A fala provocou reações imediatas entre lideranças bolsonaristas de Alagoas, que passaram a questionar publicamente o rumo do partido no estado e a levantar a possibilidade de uma debandada de filiados caso o prefeito optasse por uma aproximação eleitoral com o Presidente da República.
Uma semana depois, o prefeito promoveu uma reunião com vereadores, deputados e aliados políticos para discutir a formação das chapas proporcionais e o desenho da estratégia eleitoral do PL em Alagoas.
Na condição de presidente estadual da legenda, JHC assumiu o protagonismo das articulações e deixou claro que o partido precisaria ganhar musculatura para disputar o pleito com competitividade, tanto na eleição majoritária quanto na proporcional.
A ida a Brasília e o encontro com Valdemar Costa Neto ampliam esse movimento de reorganização interna. Em publicação nas redes sociais, o presidente nacional do PL afirmou que a conversa abordou temas ligados à gestão pública, aos desafios enfrentados pelas capitais e às perspectivas para fortalecer a atuação do partido em Alagoas.
À imprensa, Valdemar informou que o encontro serviu para reafirmar a confiança da direção nacional no comando de JHC à frente do PL no estado e para alinhar a estratégia local ao projeto nacional da legenda.
O gesto político ocorre em um cenário de afunilamento das forças eleitorais em Alagoas. Hoje, dois grupos aparecem como os únicos com condições reais de montar chapas majoritárias competitivas: o liderado pelo Governador Paulo Dantas (MDB) e o grupo articulado por JHC no PL. A tendência, segundo interlocutores, é que as candidaturas ao governo do estado saiam dessas duas frentes, enquanto as demais legendas buscam espaço nas disputas para o Senado ou nas chapas proporcionais.
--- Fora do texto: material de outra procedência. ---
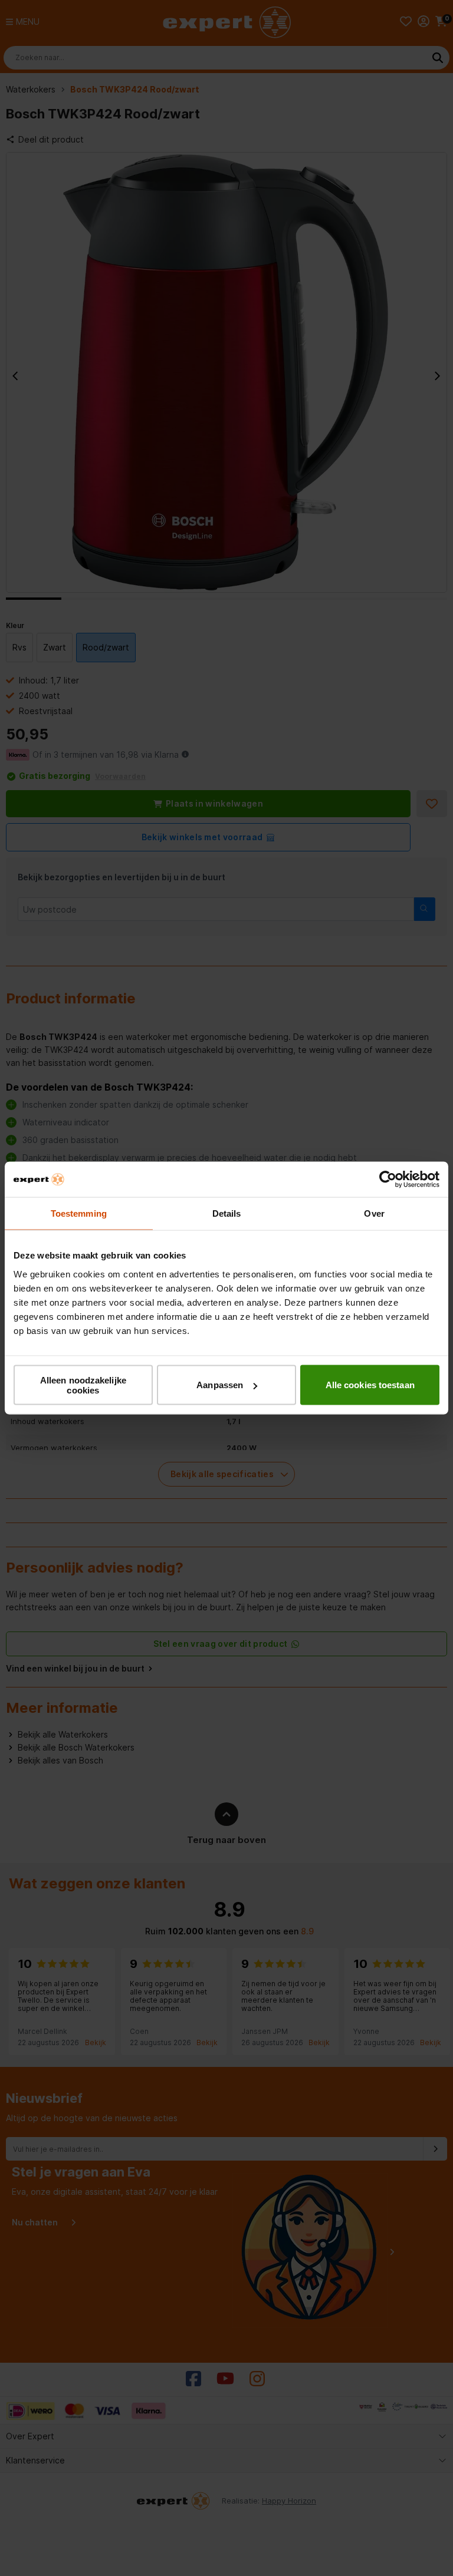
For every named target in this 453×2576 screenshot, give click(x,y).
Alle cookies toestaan (370, 1385)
Entre os nomes citados nas articulações para o Senado estão Alfredo Gaspar (União Brasil), Arthur Lira (PP), Davi Davino Filho (Republicanos), Renan Calheiros (MDB), Ronaldo Lessa (PDT) e Wanderley (MDB). Para a disputa ao governo, os nomes mais lembrados são o do próprio JHC e o do Ministro dos Transportes, Renan Filho (MDB).
O campo liderado pelo prefeito de Maceió iniciou o processo de maneira mais intensa apenas nas últimas semanas. Aliados afirmam que JHC decidiu permanecer no PL e descartou qualquer mudança de legenda, encerrando especulações sobre uma possível migração partidária.
Também está definida a participação do prefeito na disputa eleitoral deste ano, restando apenas a decisão sobre qual cargo será pleiteado: o Governo de Alagoas ou uma das vagas ao Senado.
Nesse contexto, JHC lidera a estruturação das chapas completas pelo PL. A meta seria eleger dois parlamentares federais. Já a chapa para a Assembleia Legislativa segue em construção, com projeções que variam entre três e cinco cadeiras, a depender da composição final.
Ao levar as discussões para a direção nacional do partido, JHC sinaliza que pretende alinhar o projeto estadual ao planejamento do PL no plano nacional. O partido sinaliza que vai lançar o senador Flávio Bolsonaro (PL-RJ) para candidatura à Presidência da República.
Nesse sentido, o papel do prefeito seria como principal articulador da legenda em Alagoas, responsável por conduzir o processo de montagem das chapas e liderar o grupo na disputa eleitoral, montando o palanque para o presidenciável.